Mexican Abuse Victim Gains Right to Stay in the U.S.
The woman is protected by an anti-violence law, even though the beatings occurred outside the country, a court rules.
By Henry Weinstein
Times Staff Writer
The U.S. 9th Circuit Court of Appeals on Tuesday ruled that a Mexican woman who fled to the United States after her husband savagely beat her was entitled to stay in this country because of a law protecting immigrant women who have suffered domestic violence.
In a 3-0 decision, the San Francisco-based panel overruled findings by a federal immigration judge and the Board of Immigration Appeals that Laura Luis Hernandez could be deported.
On Tuesday, the court found that the 1994 Violence Against Women Act,
which provides that immigrants who have "been battered or subjected to
extreme cruelty
in the U.S." are entitled to an adjustment of their immigration status,
applied to Hernandez, even though the beatings occurred in Mexico.
"The text of the statute reveals that Congress distinguished between
'battery' and 'extreme cruelty' " — reserving the latter term "for something
other than physical
assault, presumably actions in some way involving mental or psychological
cruelty," Judge Richard A. Paez wrote.
His opinion was joined by 9th Circuit Judge A. Wallace Tashima and 5th Circuit Judge Thomas A. Reavley, sitting on special assignment.
Legal experts said the first such federal appeals court ruling interpreting
provisions of the 1994 law could have a significant effect on immigration
judges and on other
courts.
It is "tremendously important," said Karen Musalo, director of the Center for Gender and Refugee Studies at the UC Hastings College of the Law in San Francisco.

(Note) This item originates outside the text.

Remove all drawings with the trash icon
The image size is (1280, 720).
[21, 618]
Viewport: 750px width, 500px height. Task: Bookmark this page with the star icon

In addition to the language of the 1994 protection act, the three-judge
panel relied heavily on academic studies about domestic violence, including
the ways that it
develops and endures.
Hernandez was 30 when she met Refugio Acosta Gonzalez in 1990 at a restaurant
in Mexicali, Mexico, according to a narrative account contained in the
9th Circuit
ruling.
The pair married after a short courtship, and Acosta started drinking
heavily and verbally abusing his wife. One night, the couple got separated
at a movie and were
unable to find each other.
Several hours later, a drunken Acosta broke through a bedroom window
of their home, lifted his wife by her hair and threw her against a wall.
A few moments later,
Acosta picked up a chair and broke it across Hernandez's back.
Hernandez testified later that her husband would not let her leave the house to get medical treatment.
Acosta, Hernandez said, did not harm her again until two years later, when he smashed a pedestal fan against her forehead.
Hernandez fled to Los Angeles, where her sister lived. Acosta persuaded
a neighbor in Mexico who had helped Hernandez to give him the sister's
phone number.
Acosta called several times and Hernandez ultimately agreed to talk
to him. Crying on the telephone, he told Hernandez that he needed her,
"asked forgiveness, and
he said that he wouldn't do it again," Hernandez testified later.
Once his wife was back in Mexico, however, the violence resumed.
According to the appeals court account, Acosta broke all the furniture
in their home and tried to stab Hernandez; the knife sliced through her
hand as she fought
back, causing permanent nerve damage.
Acosta padlocked Hernandez inside the house, but she managed to get to a hospital for treatment and then fled to California again, this time to Salinas.
But when she and a male friend tried to go to Alaska to work on a fishing boat, Hernandez was intercepted at the airport and the deportation process began.
Hernandez applied for suspension of deportation under the Violence Against Women Act.
"Although Hernandez was not battered in the United States, the interaction
that took place in the United States presents a well-recognized stage within
the cycle of
violence, one which is both psychologically and practically crucial
to maintaining the batterer's control," Paez wrote Tuesday.
"We conclude that an abuser's behavior during the 'contrite' phase of
domestic violence may, and in circumstances such as those present here
does, constitute
'extreme cruelty.' "
Leslye Orloff, who co-wrote a friend-of-the-court brief in Hernandez's
case and who serves as director of a program for immigrant women at the
NOW Legal
Defense and Education Fund in Washington, D.C., called Tuesday's ruling
"a major victory."
Lisa Stone, executive director of the Northwest Women's Law Center,
which represented Hernandez on appeal, said the ruling showed that "one
of the highest
courts in this country is beginning to understand domestic violence
and is affirmatively moving away from blaming women who are trapped in
violent relationships."
Justice Department spokesman Charles Miller says agency attorneys are reviewing the decision and "have not determined our next step in this matter."